→ **Problem statement**
Retype the rows from the line containing "Given: Open the 可領取指定席票、車票的地點 link" through the end of the rows, both included, exactly as they appear.

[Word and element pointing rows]
— Begin —

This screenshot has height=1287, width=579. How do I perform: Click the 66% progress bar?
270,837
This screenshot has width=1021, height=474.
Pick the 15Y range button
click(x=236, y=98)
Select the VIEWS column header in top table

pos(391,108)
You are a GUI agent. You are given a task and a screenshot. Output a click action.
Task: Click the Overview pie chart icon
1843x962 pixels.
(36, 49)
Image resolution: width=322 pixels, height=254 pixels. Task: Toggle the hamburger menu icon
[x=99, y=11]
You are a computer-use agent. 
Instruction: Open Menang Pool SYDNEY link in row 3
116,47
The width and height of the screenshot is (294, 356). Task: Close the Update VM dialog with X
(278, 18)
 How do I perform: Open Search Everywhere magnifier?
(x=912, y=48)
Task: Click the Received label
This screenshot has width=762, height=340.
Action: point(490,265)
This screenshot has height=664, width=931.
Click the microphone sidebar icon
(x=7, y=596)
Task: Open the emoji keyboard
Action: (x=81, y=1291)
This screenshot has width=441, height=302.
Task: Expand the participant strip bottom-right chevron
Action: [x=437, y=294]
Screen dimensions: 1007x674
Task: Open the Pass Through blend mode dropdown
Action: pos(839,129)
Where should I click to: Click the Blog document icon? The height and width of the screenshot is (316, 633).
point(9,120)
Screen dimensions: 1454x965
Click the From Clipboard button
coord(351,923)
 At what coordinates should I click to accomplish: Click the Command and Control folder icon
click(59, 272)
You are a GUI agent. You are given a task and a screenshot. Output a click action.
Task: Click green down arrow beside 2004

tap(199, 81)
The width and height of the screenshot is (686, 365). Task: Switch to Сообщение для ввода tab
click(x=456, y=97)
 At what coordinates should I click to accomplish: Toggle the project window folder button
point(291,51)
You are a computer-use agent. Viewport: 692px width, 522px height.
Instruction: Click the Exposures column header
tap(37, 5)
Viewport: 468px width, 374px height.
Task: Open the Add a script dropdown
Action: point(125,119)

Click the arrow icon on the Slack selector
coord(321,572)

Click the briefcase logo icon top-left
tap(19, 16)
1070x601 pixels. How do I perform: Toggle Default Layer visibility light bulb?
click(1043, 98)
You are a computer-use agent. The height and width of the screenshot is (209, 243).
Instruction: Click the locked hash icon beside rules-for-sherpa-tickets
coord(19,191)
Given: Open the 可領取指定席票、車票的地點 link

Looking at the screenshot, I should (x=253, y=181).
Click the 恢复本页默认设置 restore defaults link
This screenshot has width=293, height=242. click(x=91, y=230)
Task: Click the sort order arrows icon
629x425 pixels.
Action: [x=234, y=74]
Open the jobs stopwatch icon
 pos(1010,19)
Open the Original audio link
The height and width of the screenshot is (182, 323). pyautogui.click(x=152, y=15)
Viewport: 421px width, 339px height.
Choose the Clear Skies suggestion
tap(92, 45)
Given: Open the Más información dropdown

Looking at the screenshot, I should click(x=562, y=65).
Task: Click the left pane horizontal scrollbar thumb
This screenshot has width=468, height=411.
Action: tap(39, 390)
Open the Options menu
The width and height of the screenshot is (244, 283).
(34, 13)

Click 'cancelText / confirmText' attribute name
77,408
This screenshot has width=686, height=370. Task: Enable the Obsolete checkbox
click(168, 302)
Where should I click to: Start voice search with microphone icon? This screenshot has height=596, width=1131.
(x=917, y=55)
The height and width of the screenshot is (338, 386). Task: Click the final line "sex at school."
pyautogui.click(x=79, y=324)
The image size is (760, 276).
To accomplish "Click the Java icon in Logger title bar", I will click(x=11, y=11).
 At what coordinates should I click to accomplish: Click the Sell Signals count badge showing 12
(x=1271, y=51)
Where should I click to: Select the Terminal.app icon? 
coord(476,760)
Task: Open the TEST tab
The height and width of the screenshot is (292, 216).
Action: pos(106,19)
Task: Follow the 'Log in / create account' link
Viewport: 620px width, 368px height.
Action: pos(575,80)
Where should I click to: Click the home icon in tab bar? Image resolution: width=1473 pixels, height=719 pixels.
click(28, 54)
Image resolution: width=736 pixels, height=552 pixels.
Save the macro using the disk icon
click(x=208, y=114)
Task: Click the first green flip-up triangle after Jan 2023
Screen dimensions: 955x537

— End —

→ **Result of this task**
Given: Open the 可領取指定席票、車票的地點 link

Looking at the screenshot, I should (x=253, y=181).
Click the 恢复本页默认设置 restore defaults link
This screenshot has width=293, height=242. click(x=91, y=230)
Task: Click the sort order arrows icon
629x425 pixels.
Action: [x=234, y=74]
Open the jobs stopwatch icon
 pos(1010,19)
Open the Original audio link
The height and width of the screenshot is (182, 323). pyautogui.click(x=152, y=15)
Viewport: 421px width, 339px height.
Choose the Clear Skies suggestion
tap(92, 45)
Given: Open the Más información dropdown

Looking at the screenshot, I should click(x=562, y=65).
Task: Click the left pane horizontal scrollbar thumb
This screenshot has width=468, height=411.
Action: tap(39, 390)
Open the Options menu
The width and height of the screenshot is (244, 283).
(34, 13)

Click 'cancelText / confirmText' attribute name
77,408
This screenshot has width=686, height=370. Task: Enable the Obsolete checkbox
click(168, 302)
Where should I click to: Start voice search with microphone icon? This screenshot has height=596, width=1131.
(x=917, y=55)
The height and width of the screenshot is (338, 386). Task: Click the final line "sex at school."
pyautogui.click(x=79, y=324)
The image size is (760, 276).
To accomplish "Click the Java icon in Logger title bar", I will click(x=11, y=11).
 At what coordinates should I click to accomplish: Click the Sell Signals count badge showing 12
(x=1271, y=51)
Where should I click to: Select the Terminal.app icon? 
coord(476,760)
Task: Open the TEST tab
The height and width of the screenshot is (292, 216).
Action: pos(106,19)
Task: Follow the 'Log in / create account' link
Viewport: 620px width, 368px height.
Action: pos(575,80)
Where should I click to: Click the home icon in tab bar? Image resolution: width=1473 pixels, height=719 pixels.
click(28, 54)
Image resolution: width=736 pixels, height=552 pixels.
Save the macro using the disk icon
click(x=208, y=114)
Task: Click the first green flip-up triangle after Jan 2023
Screen dimensions: 955x537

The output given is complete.